Я отбросил папку в соседнее кресло. Поднялся и, пальцами проведя по волосам, подошел к окну, устало смотря вдаль. Не должен был я этого делать, но раз Оболонский мне помогает, я просто не имею права скрывать этот факт. Надеюсь, мама меня поймет.
— На самом деле Витлина… ее изначальная фамилия Озолина. Озолина Виталина Игоревна.
— Не понимаю.
— Друг, только я тебя умоляю, ни слова Лине, иначе мне родители не простят.
— Хорошо. Давай говори, что за секреты?
— Виталинка детдомовская, — сказал и словно в воду прыгнул. Впервые вообще позволил себе думать об этом.
— Чего? Ты серьезно? — ошарашенно уточнил Макс, подскакивая с кресла.
— Да. У нас в семье об этом не говорится. С первого дня, как только родители ее забрали домой, она стала родной. За семейным советом было принято, что малышка никогда не узнает, что мы ей не родные. Мама в ней души не чаяла. Виталинка была крошечным ангелочком с красивыми карими глазами. Она уже не могла быть чужой.
— Я поражен, Никит. Правда.
— Я действительно запретил себе думать, что она детдомовская, и когда Мия мне рассказывала свою историю, я так болезненно переживал это. Просто выслушать — это уже большой труд.
— Ты знаешь, как Виталина оказалась в детском доме?
— Знаю. Но я ни разу этого не вспоминал. Ты хочешь услышать?
— Да.
— Мы говорим об этом в первый и последний раз. Поверь, и одного раза много будет.
Для меня действительно было больной темой говорить о том, что Виталинка из детдома. Собственно, как и моя любимая. А все потому, что я сам рос в любви и заботе и искренне не понимал, как родители могут предать своего ребенка.

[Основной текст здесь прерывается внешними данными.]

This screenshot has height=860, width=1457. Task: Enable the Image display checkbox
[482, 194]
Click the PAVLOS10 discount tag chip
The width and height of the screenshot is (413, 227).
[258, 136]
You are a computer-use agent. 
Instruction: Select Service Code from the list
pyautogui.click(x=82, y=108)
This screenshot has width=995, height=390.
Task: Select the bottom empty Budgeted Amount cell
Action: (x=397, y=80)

— Ее мать алкоголичка. Бухала, как мужики не бухают. Естественно не работала, и потому надо было искать деньги на бутылку. А где их искать, кто даст ей денег? Дураков не много. И у этой чокнутой, по всей видимости от недостачи алкоголя в ее организме, пошел сдвиг мозга. Она взяла месячную малышку и пошла в переход.
— Что ты имеешь в виду?
— Она пошла продавать ее.
— Е*ать, ты серьезно?
— Макс, время шуток закончилось.
— Прости. Но млять, как это возможно?
— Для таких сук нет ничего святого. За бутылку и родину продадут, слышал такое? — обернулся к другу, и когда тот кивнул, я добавил: — Вот и эта за бутылку ребенка продала.
— Неужели есть такие идиоты, которые купили ребенка? Но это же не колбасу на рынке менять!